Item position entries
----------
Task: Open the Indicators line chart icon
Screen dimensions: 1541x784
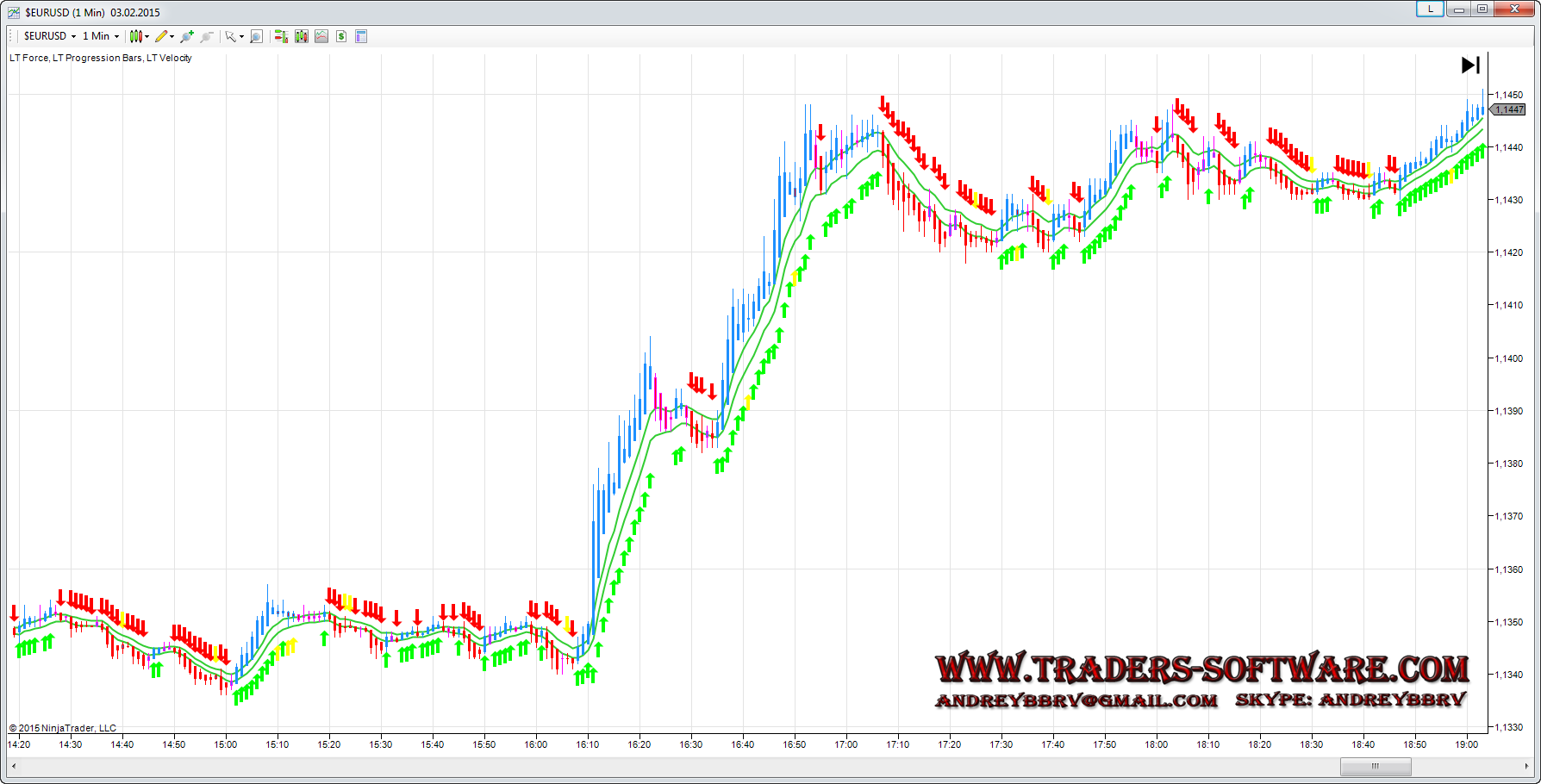Action: pos(321,36)
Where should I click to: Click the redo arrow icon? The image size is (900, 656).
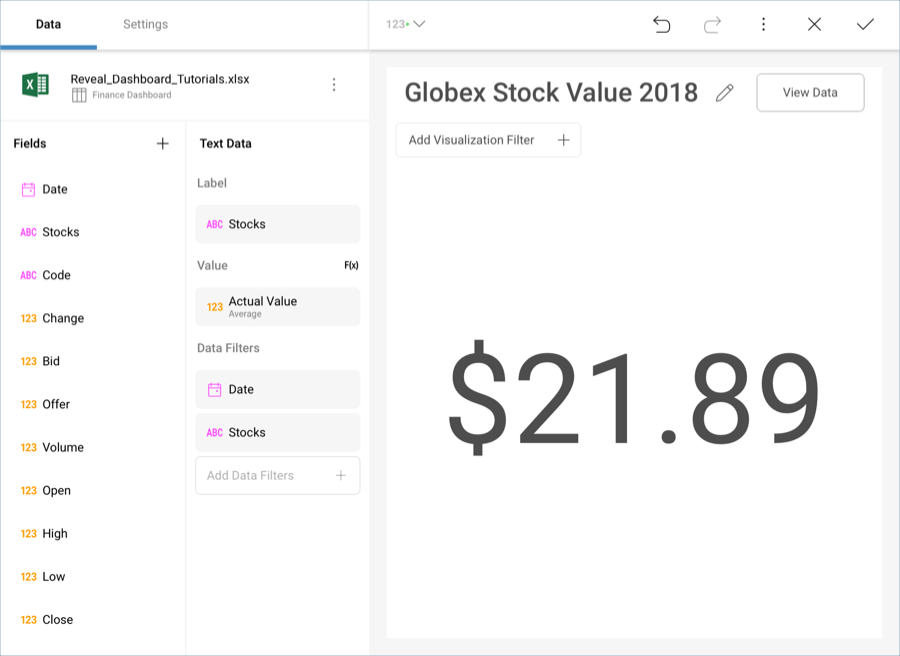(x=712, y=25)
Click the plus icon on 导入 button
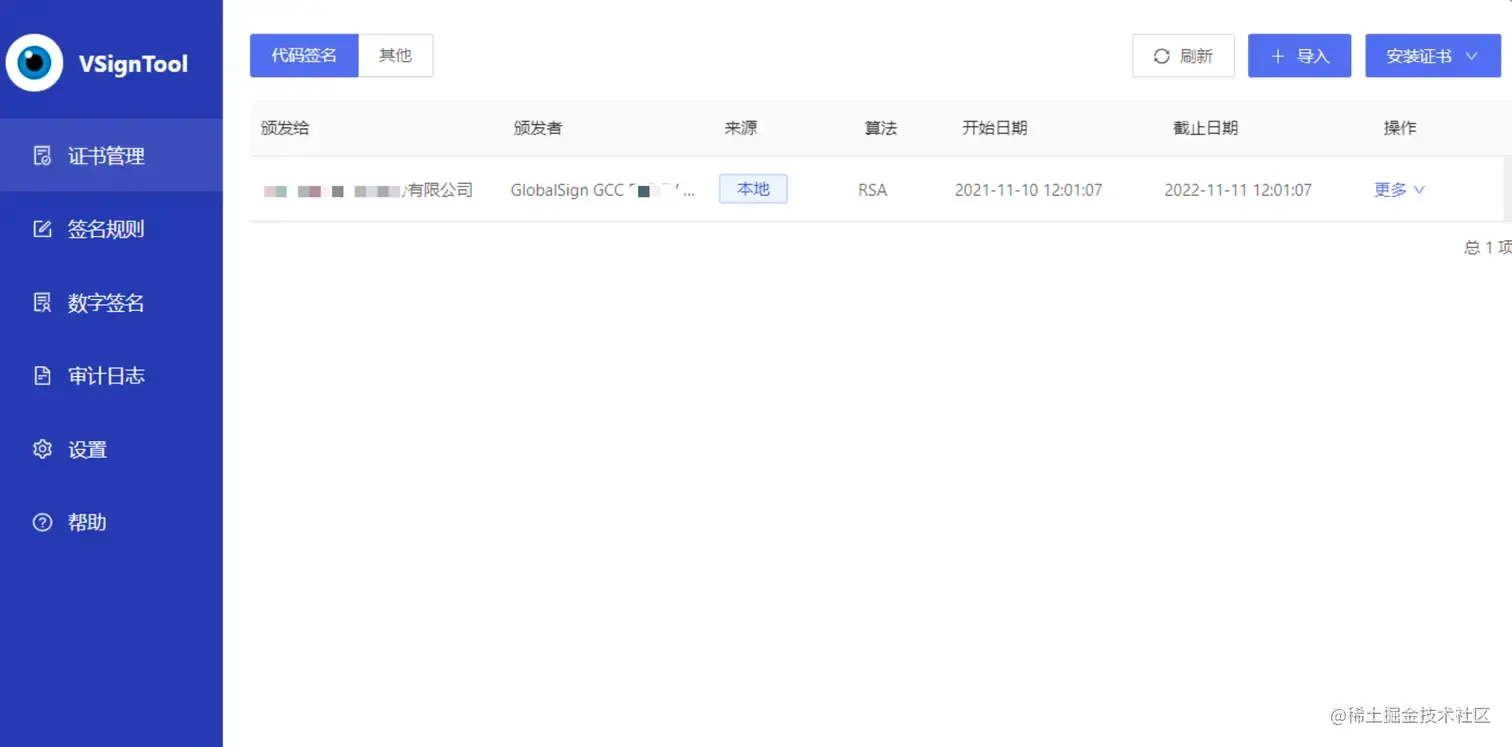The height and width of the screenshot is (747, 1512). [x=1277, y=56]
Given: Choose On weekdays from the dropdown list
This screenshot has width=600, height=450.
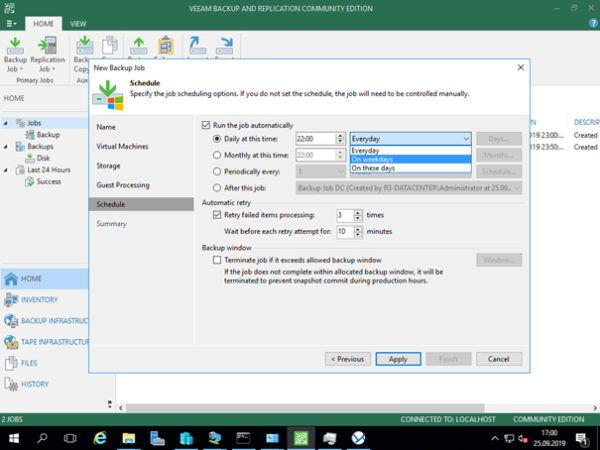Looking at the screenshot, I should [372, 159].
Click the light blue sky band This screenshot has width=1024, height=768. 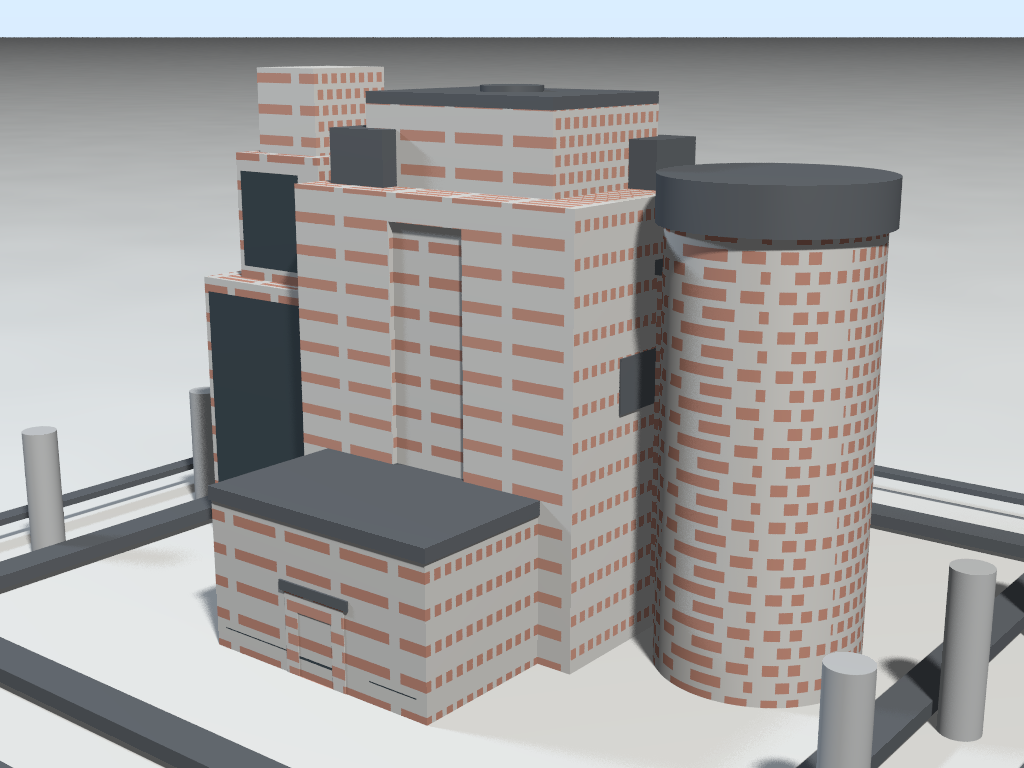pyautogui.click(x=512, y=18)
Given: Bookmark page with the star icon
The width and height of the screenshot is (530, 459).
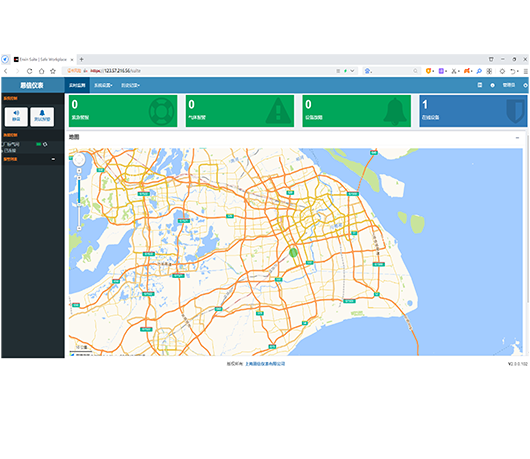Looking at the screenshot, I should coord(53,71).
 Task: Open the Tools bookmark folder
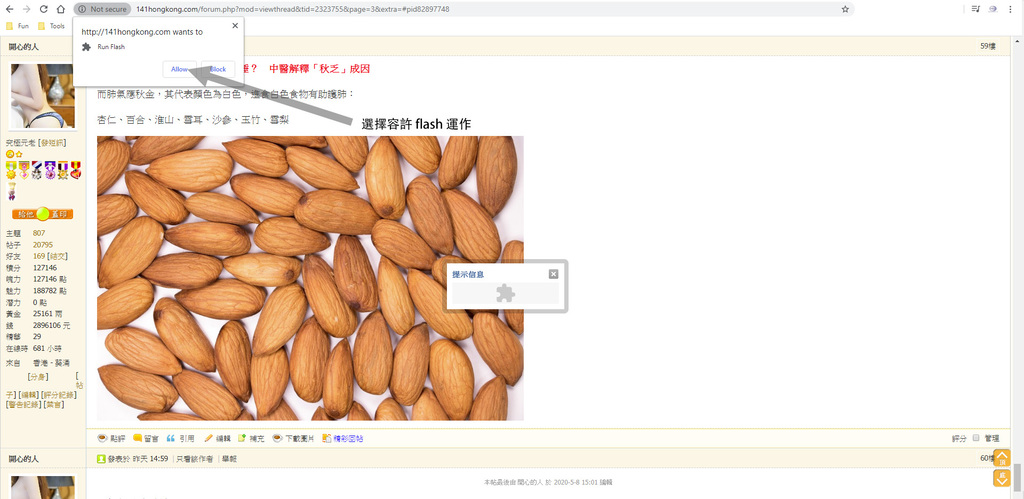coord(52,26)
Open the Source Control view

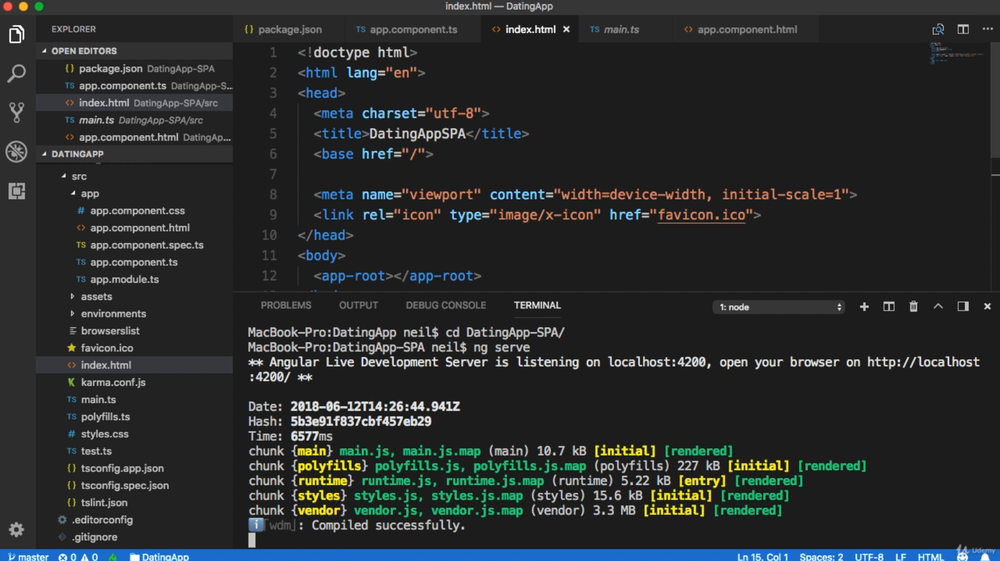tap(16, 112)

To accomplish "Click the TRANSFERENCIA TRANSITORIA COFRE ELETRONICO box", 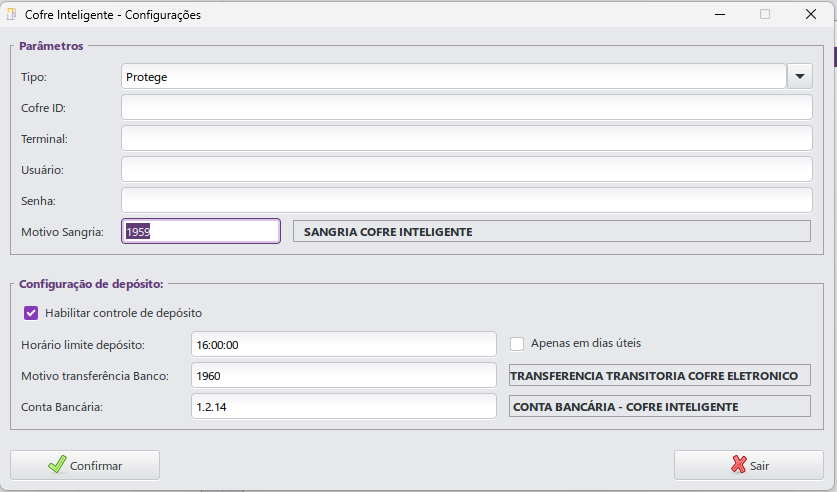I will [x=659, y=376].
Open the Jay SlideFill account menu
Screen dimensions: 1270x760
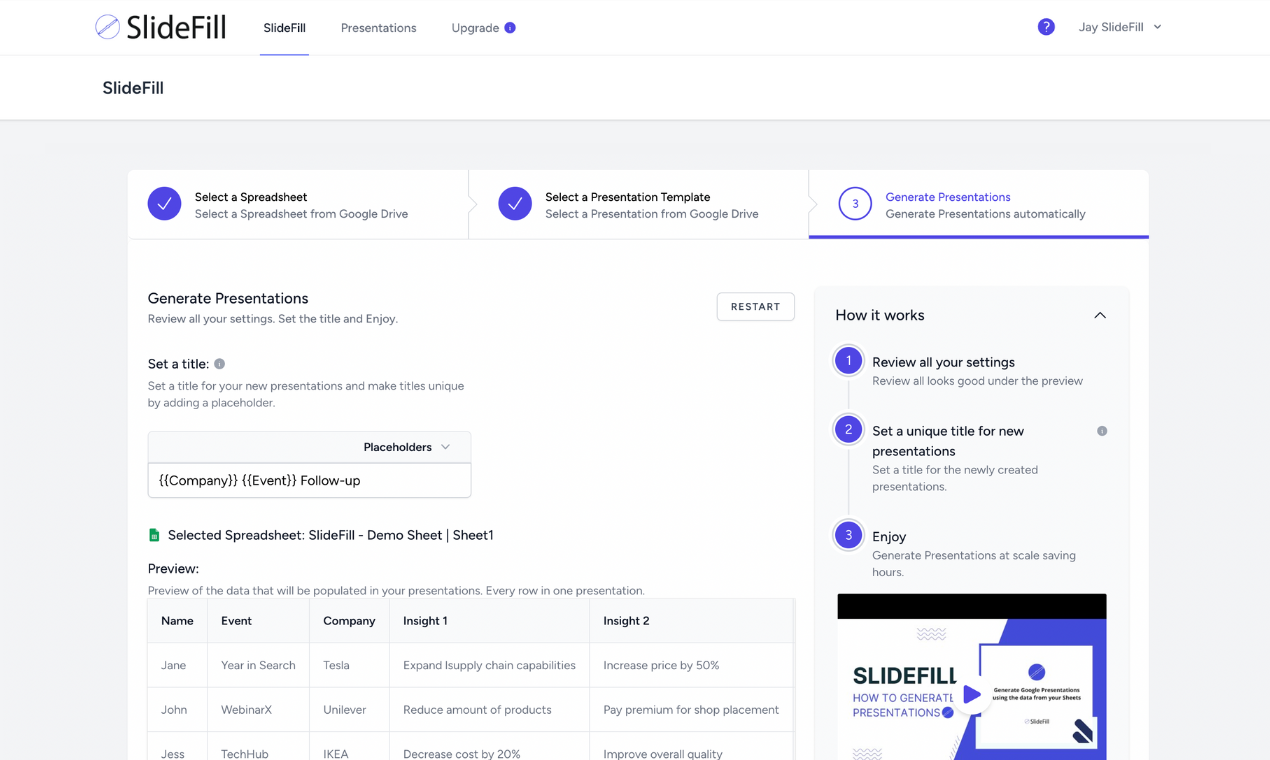tap(1120, 27)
----------
_Exercise instructions_
Copy the rows word for word, beginning with the line that contains "Open the Jay SlideFill account menu" and continuing through the last line of the rows. Leave the pictures out of your copy.

_Output for this exercise_
Open the Jay SlideFill account menu
Screen dimensions: 1270x760
tap(1120, 27)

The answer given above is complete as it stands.